After all components have been processed, the generator emits bytecode that appends a closing curly brace (}) to the JSON string, and then calls toString on the StringBuilder to get the final JSON string, which is returned from the method with areturn.
int recordSlot = recordSlot1;
for (int index = 0; index < components.length; index++) {
RecordComponent component = components[index];
codeBuilder.ldc(componentPrefix(component, index))
.invokevirtual(stringBuilderClass, "append", appendType)
.aload(recordSlot)
.invokevirtual(recordClassDesc, component.getName(), MethodTypeDesc.of(ConstantDescs.CD_String))
.invokevirtual(stringBuilderClass, "append", appendType)
.ldc("\"")
.invokevirtual(stringBuilderClass, "append", appendType);
}
codeBuilder.ldc("}")
.invokevirtual(stringBuilderClass, "append", appendType)
.invokevirtual(stringBuilderClass, "toString", toStringType)
.areturn();
When working with the Class-File API, one important aspect is keeping track of the operand stack and always being aware of which values are on it at any given time.
When we now run the example with a record like this
record Person(String firstName, String lastName) {}
the code generator emits bytecode that looks similar to this Java code.
public String serialize(Object value) {
Person person = (Person) value;
return new StringBuilder()
.append("{\"firstName\":\"")
.append(person.firstName())
.append("\",\"lastName\":\"")
.append(person.lastName())
.append("\"}")
.toString();
}
Loading the emitted implementation class and invoking it with this code produces the output {"firstName":"Duke","lastName":"Java"}.

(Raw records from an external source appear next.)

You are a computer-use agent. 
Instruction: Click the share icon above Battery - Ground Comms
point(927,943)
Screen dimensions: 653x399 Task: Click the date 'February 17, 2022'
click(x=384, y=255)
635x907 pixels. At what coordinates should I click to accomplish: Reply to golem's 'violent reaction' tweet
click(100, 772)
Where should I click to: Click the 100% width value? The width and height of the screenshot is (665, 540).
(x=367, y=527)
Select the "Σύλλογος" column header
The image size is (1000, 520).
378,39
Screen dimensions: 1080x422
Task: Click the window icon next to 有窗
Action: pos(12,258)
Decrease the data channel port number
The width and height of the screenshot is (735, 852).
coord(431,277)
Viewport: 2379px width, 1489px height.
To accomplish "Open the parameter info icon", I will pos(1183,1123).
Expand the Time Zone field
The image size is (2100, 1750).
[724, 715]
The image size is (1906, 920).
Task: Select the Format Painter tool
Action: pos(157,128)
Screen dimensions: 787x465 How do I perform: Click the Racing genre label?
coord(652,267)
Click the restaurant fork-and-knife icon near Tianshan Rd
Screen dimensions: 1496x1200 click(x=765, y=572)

JSONSerializer<Person> serializer = JSONSerializer.from(Person.class);
String json = serializer.serialize(new Person("Duke", "Java"));
System.out.println(json);
Wrapping Up ¶
The Class-File API brings bytecode-manipulation capabilities into the JDK. This is significant because the API is designed to evolve in lockstep with the class-file format, which means it will support the latest language and JVM features as the platform evolves. That is a big improvement over the situation where bytecode libraries can lag behind new JDK releases.